Rep. John Dingell, who chaired the House committee that wrote the Obamacare bill, called the protesters “an array of itinerant troublemakers and agitators who are out stirring up trouble.”

It was real, people

But the reality was different from Democrats’ spin. The anxiety and frustration around the country was real, even if it was eventually organized under the tea party banner. Voters were genuinely worried about health care reform, the economy and the direction of the country. The unusually large and emotional protests reflected that. But denying the legitimacy of the protests let Democrats deny the need to change course.
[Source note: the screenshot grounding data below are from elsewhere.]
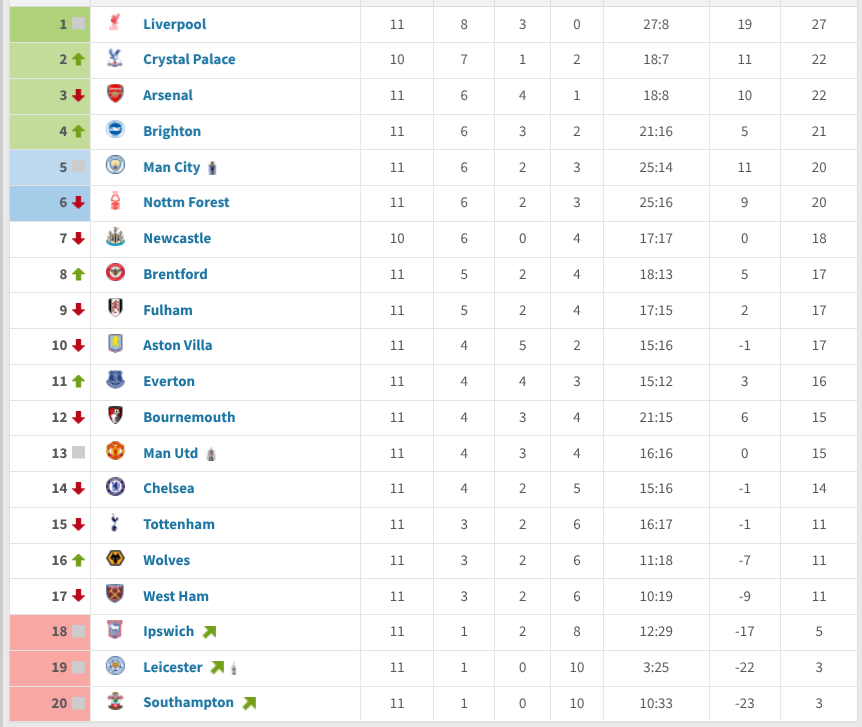Click the Everton club crest
The height and width of the screenshot is (727, 862).
click(x=115, y=380)
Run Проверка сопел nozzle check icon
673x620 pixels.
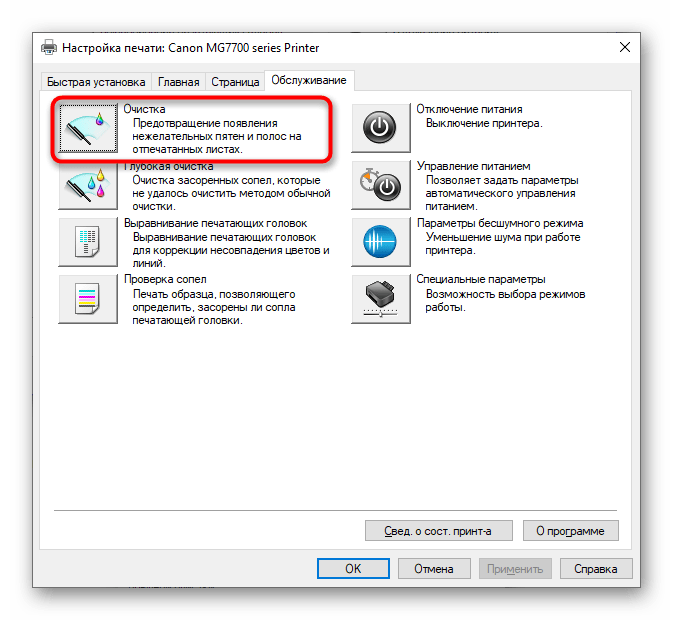click(x=88, y=299)
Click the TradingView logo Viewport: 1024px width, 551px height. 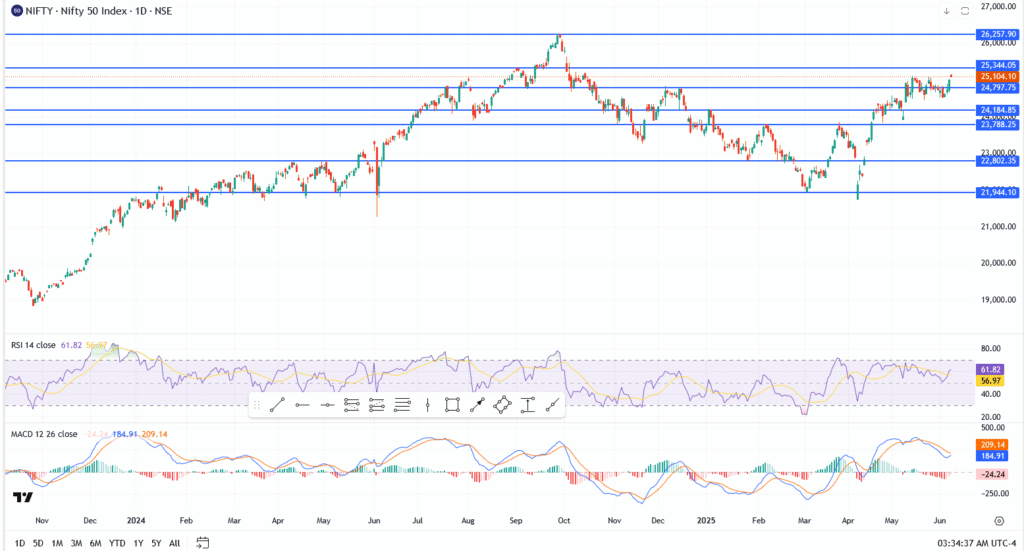[22, 497]
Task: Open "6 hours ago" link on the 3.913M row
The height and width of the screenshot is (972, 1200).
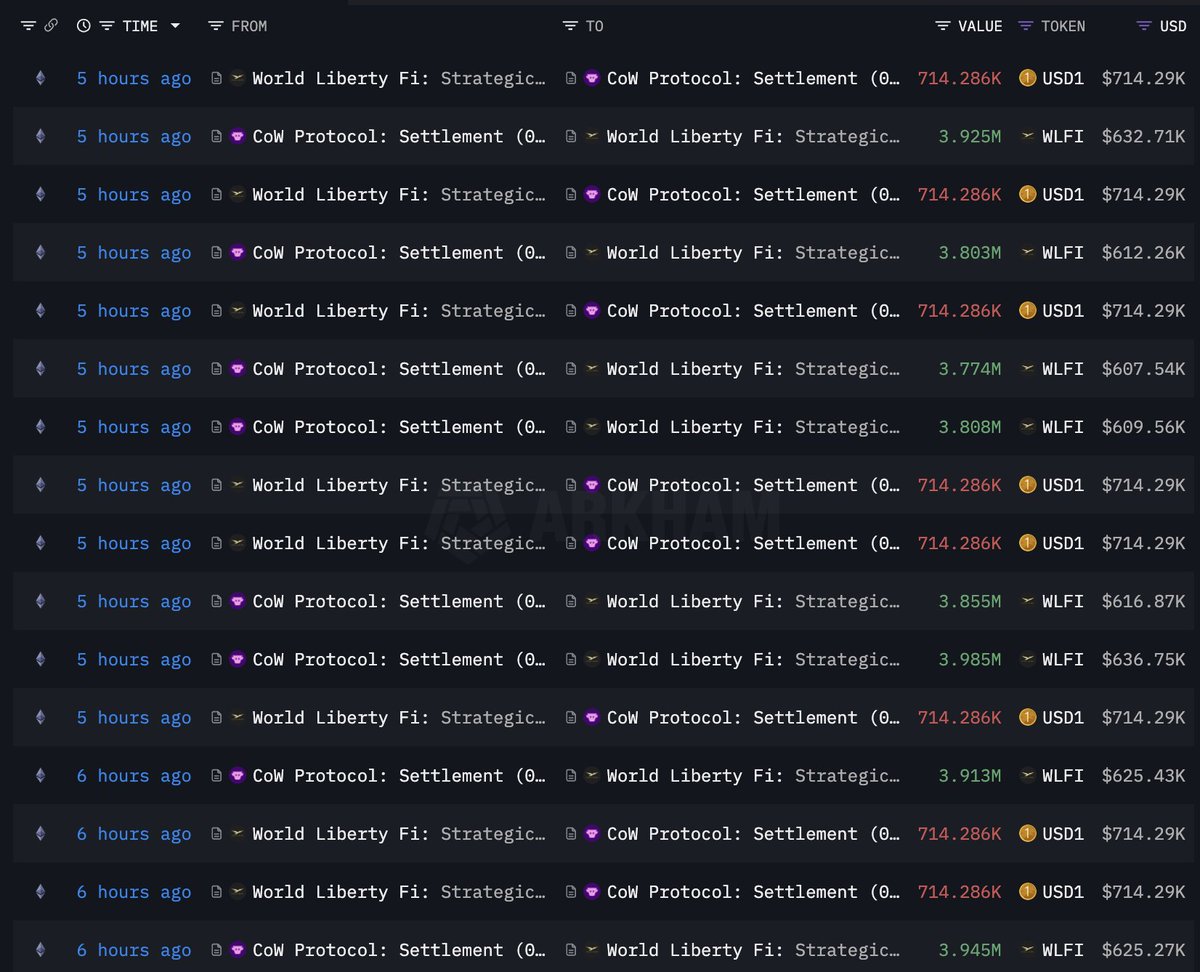Action: pos(134,776)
That turned out to be a catastrophic error. In the midterm elections in 2010, Democrats lost 63 seats in the House and 5 seats in the Senate. They lost control of the House and set themselves up to lose control of the Senate shortly thereafter.

Among the seats that went to Republicans were those in districts where the most vocal protesters had disrupted town hall meetings a year earlier. Rep. Tom Periello was hammered by questioners in his rural Virginia district and lost his seat the next year. 

Several other endangered Democrats held no meetings. Others, like Reps. Earl Pomeroy and Chet Edwards, chose to do tele-town halls, which their constituents complained shielded them from tough questions about the health care bill. Pomeroy lost his at-large seat in South Dakota by 10 points to Rick Berg in 2010, marking the first time in 30 years a Republican had won the seat. Edwards lost by 25 points to Bill Flores in his Texas district.

In the end, it didn’t matter whether the Democrats did meetings in person, over the phone, or not at all. The anger was real, Democrats ignored it, and upset, energized voters had the last word.

It isn’t often that you get a chance to learn from history when the ink is barely dry on the first draft of events. But that seems to be the opportunity Republicans have in front of them. Like the Democrats in 2009, they can ignore what’s happening and forge ahead with their plans no matter what. Or they can acknowledge voters’ feedback, even when they disagree with it, and do their jobs accordingly.

As any out-of-work congressman can tell them now, just because a protest is organized doesn’t mean the anger isn’t real.